_Excerpted text:_
--------------------------------
Each year several prizes are awarded for the best work published in Poetry Magazine during the previous year. This year, the honor went to Writers’ Program instructor Anna Maria Hong who was awarded the Frederick Bock Prize for two of her poems: “Pluralisms” and “A Fable”. Congratulations to Anna Maria! It’s no wonder why her class, From Art, Not Chance: A Poetry Workshop (Online) always has a long waitlist here at the Wp’. Anna Maria Hong tells us about her new project, the inspiring sound of her Champion Underwood typewriter, and how a trip to the grocery store can inform your next poem!

Writers’ Program: How does it feel to receive The Frederick Bock Prize from Poetry?! What does this mean to you as a poet?

Anna Maria Hong: Fantastic! Receiving the prize was a delightful surprise, and getting it has been a really nice boost in recognition. It’s always so nice to realize that people are reading and seriously considering your work, and I feel very honored that these poems were chosen from the many incredible poems that were published in Poetry last year.

Wp’: Tell us about your poems, “Pluralisms” and “A Fable” that Poetry Magazine selected for the Frederick Bock Prize.

AMH: Well, they are a bit challenging and not unusually odd (for my writing)! Both are sonnets of a kind, though not necessarily recognizable as such since I wrote them toward the end of my seven-year run of sonnet writing when I was actively breaking the form. Both also allude to old familiar tales, myth and fable, which is something I did a lot in the sonnet series, which culminated in my recently completed collection The Glass Age: Sonnets.

Wp’: Our students love to hear about how instructors work. What does your process look like when you sit down to write?

AMH: When I was writing The Glass Age, I would do what one can do when working in very short form, which is to complete a draft of a poem in one sitting and then go back to it over subsequent days, weeks, and months to revise it. I draft by hand on yellow legal pads using an inexpensive black rolling ball pen and then type the draft on my beloved manual typewriter, a Champion Underwood. Eventually, the draft is retyped into an electronic file, but I really like the physicality of the early process, which conditions the hand and brain to work together and which inevitably entails the sound of industry–whether one is writing well or not, the sound of the typewriter is very heartening.

Now that I’m working on a longer form project, a novel-in-verse currently titled Kingdom Animalia, my process is a bit different. I can’t finish a draft in one sitting, and since I’m at the start of the project, there’s more time spent just thinking and noodling around and feeling my way toward the new structure as I draft some small pieces and see what’s interesting.

Wp’: When one submits work for publication or to a selection committee, one must have a sense of the project being finished. We’re dying to know—how do you decide when a poem is “done”?

AMH: Yeats said something about the satisfaction of feeling something click into place, which can happen, and I think one knows when some aspect feels off or unresolved, and you have to wait for the right word or phrase or structure to present itself, which may take a very long time. But it’s also true that if you work a lot and steadily, that a poem or a larger project is done when you feel like it’s time to move on. I just read an interview in the New York Times with a friend of mine who is a wonderful painter, Amy Sillman, who said, “I never think I’m done. That’s the huge problem with an abstract painting. When are you done? You’re done when you don’t want to do it anymore.”
--------------------------------
_Excerpted data:_
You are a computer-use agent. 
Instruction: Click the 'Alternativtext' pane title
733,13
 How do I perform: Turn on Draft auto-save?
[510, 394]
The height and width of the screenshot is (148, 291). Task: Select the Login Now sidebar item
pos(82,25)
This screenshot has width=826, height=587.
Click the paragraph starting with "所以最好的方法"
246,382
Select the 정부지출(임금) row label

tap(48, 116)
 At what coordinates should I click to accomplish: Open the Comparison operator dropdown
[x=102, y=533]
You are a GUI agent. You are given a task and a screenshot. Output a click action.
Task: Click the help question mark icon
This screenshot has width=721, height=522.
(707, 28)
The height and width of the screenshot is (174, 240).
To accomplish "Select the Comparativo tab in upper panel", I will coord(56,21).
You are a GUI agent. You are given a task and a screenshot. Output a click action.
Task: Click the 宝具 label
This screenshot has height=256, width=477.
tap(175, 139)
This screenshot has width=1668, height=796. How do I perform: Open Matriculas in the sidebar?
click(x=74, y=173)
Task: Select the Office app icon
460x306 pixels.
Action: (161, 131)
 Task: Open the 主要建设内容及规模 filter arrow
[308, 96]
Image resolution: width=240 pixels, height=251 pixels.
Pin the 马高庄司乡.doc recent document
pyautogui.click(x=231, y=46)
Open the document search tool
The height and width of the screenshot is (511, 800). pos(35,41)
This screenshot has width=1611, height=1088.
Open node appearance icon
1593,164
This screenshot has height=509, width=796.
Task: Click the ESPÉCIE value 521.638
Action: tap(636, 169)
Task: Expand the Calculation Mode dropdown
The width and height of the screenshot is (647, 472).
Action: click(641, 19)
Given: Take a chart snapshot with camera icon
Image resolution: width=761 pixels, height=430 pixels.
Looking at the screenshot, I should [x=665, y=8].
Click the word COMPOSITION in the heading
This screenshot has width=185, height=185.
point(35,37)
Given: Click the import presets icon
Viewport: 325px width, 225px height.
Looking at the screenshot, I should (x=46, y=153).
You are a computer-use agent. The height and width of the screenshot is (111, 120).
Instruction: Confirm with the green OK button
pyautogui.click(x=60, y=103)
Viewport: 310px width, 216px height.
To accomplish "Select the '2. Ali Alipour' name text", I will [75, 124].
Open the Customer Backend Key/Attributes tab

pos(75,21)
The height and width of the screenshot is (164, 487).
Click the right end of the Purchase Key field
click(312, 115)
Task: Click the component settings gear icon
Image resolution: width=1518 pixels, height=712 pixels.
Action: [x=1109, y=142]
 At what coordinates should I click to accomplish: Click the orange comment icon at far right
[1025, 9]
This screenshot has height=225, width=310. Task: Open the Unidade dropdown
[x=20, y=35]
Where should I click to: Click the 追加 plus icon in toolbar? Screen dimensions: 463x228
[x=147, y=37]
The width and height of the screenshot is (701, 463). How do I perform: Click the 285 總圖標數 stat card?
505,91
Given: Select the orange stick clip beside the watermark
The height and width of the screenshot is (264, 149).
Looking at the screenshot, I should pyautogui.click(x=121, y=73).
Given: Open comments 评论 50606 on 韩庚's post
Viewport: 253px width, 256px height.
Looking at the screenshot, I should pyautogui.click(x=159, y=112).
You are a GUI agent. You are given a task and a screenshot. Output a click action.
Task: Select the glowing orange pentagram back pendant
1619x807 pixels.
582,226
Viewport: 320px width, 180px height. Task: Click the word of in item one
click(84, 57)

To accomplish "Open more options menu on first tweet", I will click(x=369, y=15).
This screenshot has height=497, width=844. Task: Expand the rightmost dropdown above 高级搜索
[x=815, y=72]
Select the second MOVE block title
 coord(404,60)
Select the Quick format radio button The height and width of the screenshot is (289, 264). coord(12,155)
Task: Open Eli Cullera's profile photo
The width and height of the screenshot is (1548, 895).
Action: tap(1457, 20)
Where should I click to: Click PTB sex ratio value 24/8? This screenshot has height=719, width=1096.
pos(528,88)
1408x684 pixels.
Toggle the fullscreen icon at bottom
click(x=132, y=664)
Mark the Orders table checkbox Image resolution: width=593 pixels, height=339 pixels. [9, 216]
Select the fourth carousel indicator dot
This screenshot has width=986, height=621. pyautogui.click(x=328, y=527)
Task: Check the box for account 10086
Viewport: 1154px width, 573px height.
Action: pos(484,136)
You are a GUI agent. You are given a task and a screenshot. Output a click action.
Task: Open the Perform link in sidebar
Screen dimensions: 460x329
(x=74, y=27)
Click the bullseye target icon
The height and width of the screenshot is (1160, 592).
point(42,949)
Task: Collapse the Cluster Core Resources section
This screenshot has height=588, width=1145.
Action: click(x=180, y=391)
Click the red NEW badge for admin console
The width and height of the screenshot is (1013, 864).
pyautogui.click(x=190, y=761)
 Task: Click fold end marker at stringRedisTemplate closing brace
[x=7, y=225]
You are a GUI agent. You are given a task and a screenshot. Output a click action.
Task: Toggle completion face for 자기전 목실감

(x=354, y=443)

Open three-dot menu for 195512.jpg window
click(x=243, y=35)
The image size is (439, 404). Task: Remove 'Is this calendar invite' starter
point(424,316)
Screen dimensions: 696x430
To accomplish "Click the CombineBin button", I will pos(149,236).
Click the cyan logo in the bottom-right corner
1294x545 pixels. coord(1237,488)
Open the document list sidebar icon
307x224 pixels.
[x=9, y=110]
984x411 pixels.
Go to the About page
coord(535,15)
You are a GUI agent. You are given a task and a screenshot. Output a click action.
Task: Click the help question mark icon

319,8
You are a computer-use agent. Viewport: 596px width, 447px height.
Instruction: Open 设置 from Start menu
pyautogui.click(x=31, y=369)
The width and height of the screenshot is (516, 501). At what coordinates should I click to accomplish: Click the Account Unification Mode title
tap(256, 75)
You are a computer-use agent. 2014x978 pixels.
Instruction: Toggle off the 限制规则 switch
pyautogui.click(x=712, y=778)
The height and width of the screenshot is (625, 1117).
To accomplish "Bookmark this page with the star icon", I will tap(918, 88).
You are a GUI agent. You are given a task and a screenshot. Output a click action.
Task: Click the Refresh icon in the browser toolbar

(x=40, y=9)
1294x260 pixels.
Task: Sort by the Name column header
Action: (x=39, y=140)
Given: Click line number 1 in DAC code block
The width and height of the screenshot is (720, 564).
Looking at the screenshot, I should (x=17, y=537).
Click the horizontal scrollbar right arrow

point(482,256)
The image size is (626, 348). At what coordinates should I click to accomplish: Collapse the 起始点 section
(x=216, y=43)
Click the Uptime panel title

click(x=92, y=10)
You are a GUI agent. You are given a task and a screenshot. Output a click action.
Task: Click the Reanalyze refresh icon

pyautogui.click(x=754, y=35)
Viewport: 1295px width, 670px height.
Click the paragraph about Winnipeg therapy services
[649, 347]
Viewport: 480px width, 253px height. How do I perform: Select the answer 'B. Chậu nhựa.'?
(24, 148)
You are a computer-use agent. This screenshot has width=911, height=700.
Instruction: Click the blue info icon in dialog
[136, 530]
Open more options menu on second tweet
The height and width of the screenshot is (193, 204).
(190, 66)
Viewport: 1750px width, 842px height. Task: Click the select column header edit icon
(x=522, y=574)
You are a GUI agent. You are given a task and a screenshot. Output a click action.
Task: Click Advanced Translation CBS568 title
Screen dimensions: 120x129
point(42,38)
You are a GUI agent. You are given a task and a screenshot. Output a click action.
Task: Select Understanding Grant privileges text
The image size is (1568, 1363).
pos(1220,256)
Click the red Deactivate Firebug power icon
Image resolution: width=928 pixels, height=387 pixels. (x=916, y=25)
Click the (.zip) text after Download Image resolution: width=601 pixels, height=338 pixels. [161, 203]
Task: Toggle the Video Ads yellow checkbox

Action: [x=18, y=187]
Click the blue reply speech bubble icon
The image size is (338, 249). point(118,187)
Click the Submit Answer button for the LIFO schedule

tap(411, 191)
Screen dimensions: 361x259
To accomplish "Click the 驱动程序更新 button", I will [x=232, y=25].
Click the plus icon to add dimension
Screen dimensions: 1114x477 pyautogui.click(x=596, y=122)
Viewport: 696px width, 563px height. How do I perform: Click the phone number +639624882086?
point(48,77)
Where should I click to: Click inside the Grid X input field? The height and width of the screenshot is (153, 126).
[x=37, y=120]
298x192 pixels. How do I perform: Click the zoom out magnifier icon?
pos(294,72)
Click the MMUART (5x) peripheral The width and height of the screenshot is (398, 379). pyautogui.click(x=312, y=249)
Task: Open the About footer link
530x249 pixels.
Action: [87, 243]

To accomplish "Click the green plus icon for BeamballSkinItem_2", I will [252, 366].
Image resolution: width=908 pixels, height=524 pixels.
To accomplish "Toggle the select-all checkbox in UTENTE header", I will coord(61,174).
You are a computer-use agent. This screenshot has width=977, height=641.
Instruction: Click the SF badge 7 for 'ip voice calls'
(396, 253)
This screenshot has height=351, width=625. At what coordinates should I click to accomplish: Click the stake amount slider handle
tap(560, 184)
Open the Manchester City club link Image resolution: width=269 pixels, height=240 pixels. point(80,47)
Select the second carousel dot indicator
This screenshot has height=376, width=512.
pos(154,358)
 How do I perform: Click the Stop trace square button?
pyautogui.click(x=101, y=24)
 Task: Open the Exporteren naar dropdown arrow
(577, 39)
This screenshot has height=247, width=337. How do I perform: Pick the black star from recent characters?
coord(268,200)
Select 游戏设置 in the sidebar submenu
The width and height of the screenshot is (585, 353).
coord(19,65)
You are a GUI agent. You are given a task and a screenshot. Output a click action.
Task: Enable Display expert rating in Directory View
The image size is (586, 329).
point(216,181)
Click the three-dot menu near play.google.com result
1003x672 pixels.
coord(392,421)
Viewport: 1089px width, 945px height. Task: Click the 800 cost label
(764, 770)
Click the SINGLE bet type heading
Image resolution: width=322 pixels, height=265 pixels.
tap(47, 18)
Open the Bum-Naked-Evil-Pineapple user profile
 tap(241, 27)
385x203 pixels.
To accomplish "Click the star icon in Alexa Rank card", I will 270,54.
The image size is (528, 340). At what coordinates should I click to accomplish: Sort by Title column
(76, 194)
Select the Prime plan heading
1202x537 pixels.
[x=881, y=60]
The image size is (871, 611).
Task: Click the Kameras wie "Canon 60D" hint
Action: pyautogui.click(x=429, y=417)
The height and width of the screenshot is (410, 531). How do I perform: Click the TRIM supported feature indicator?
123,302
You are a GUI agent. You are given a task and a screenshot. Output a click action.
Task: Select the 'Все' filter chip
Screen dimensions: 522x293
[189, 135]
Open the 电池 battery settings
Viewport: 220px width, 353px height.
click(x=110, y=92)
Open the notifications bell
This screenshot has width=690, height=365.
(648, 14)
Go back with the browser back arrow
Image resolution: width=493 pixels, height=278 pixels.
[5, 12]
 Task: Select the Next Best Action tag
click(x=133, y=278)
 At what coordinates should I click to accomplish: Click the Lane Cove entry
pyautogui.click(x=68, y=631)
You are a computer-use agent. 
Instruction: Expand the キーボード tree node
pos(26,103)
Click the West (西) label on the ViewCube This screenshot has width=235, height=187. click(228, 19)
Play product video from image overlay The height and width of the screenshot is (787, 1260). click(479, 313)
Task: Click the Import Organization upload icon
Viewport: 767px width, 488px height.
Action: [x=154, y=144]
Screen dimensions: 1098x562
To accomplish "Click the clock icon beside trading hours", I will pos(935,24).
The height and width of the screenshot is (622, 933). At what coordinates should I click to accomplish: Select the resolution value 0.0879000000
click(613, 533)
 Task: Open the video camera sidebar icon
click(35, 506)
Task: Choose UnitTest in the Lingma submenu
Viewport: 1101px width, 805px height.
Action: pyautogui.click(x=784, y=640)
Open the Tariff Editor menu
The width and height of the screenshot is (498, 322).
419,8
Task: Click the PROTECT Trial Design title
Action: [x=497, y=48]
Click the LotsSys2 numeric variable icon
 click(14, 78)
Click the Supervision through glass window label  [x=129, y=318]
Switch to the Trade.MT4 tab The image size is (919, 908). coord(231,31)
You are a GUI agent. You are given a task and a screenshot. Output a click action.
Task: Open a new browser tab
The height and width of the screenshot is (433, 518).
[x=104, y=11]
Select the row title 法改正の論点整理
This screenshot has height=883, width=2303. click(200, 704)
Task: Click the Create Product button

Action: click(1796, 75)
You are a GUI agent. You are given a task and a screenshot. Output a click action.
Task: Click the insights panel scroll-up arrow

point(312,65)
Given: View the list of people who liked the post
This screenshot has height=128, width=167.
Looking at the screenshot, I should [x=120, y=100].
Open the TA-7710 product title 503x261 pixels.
--------------------------------
_Activity:_ Update the interview with Anna Maria Hong from "AMH: Well, they" to "Glass Age: Sonnets.", replacing "seven-year" with "eight-year".

_Output for this exercise:_
AMH: Well, they are a bit challenging and not unusually odd (for my writing)! Both are sonnets of a kind, though not necessarily recognizable as such since I wrote them toward the end of my eight-year run of sonnet writing when I was actively breaking the form. Both also allude to old familiar tales, myth and fable, which is something I did a lot in the sonnet series, which culminated in my recently completed collection The Glass Age: Sonnets.